───── Document source ─────

Votre famille est détruite. Vous entendez des gens s’étonner : « Tiens ! elles sont revenues ? C’est bien la preuve que ce n’était pas si terrible… » Le désespoir vous prend.
En m’adressant à vous, Madame, en cette circonstance un peu solennelle, je pense avec émotion à tous ceux et à toutes celles qui ont connu l’horreur des camps de concentration et d’extermination. Leur souvenir à tous entre ici avec vous. Beaucoup ont péri comme votre père et votre mère. Ceux qui ont survécu ont éprouvé des souffrances que je me sens à peine le droit d’évoquer. La déportation n’est pas seulement une épreuve physique ; c’est la plus cruelle des épreuves morales. Revivre après être passé par le royaume de l’abjection est presque au-dessus des forces humaines. Vous qui aimiez tant une vie qui aurait dû tout vous donner, vous n’osez plus être heureuse. Pendant plusieurs semaines, vous êtes incapable de coucher dans un lit. Vous dormez par terre. Les relations avec les autres vous sont difficiles. Être touchée et même regardée vous est insupportable. Dès qu’il y a plus de deux ou trois personnes, vous vous cachez derrière les rideaux, dans les embrasures des fenêtres. Au cours d’un dîner, un homme plutôt distingué vous demande si c’est votre numéro de vestiaire que vous avez tatoué sur votre bras.

─────

**Consigne donnée 1**
D'après le document source, où la femme à qui s'adresse le discours dort-elle pendant plusieurs semaines ?
**Consigne donnée 2**
Prolongez, s'il vous plaît, le document source sur la déportation après sa dernière phrase.

───── Bloc de données ─────

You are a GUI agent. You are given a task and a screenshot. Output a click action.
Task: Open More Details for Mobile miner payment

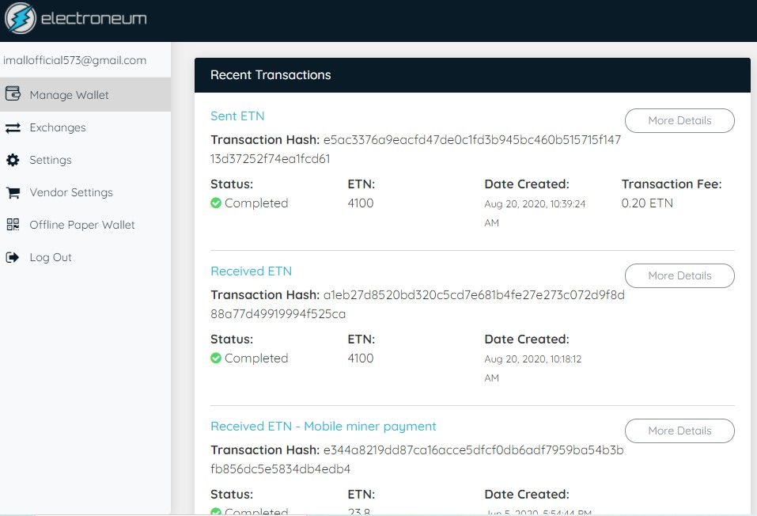coord(679,431)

─────

**Réponse rédigée 1**
Par terre.

**Réponse rédigée 2**
À plusieurs reprises, dans des bouches modestes ou dans des bouches augustes, j’ai entendu parler de votre caractère. C’était toujours dit avec respect, avec affection, mais avec une certaine conviction : il paraît, Madame, que vous avez un caractère difficile. Difficile ! Je pense bien. On ne sort pas de la Shoah avec le sourire aux lèvres. Avec votre teint de lys, vos longs cheveux, vos yeux verts qui viraient déjà parfois au noir, vous étiez une jeune fille, non seulement très belle, mais très douce et peut-être plutôt rêveuse. Une armée de bourreaux, les crimes du national-socialisme et deux mille cinq cents survivants sur soixante-seize-mille Juifs français déportés vous ont contrainte à vous durcir pour essayer de sauver votre mère et votre sœur, pour ne pas périr vous-même. Permettez-moi de vous le dire avec simplicité : pour quelqu’un qui a traversé vivante le feu de l’enfer et qui a été bien obligée de perdre beaucoup de ses illusions, vous me paraissez très peu cynique, très tendre et même enjouée et très gaie.
Ce qui vous a sauvé du désespoir, c’est le courage, l’intelligence, la force de caractère et d’âme. Et c’est l’amour : il succède à la haine.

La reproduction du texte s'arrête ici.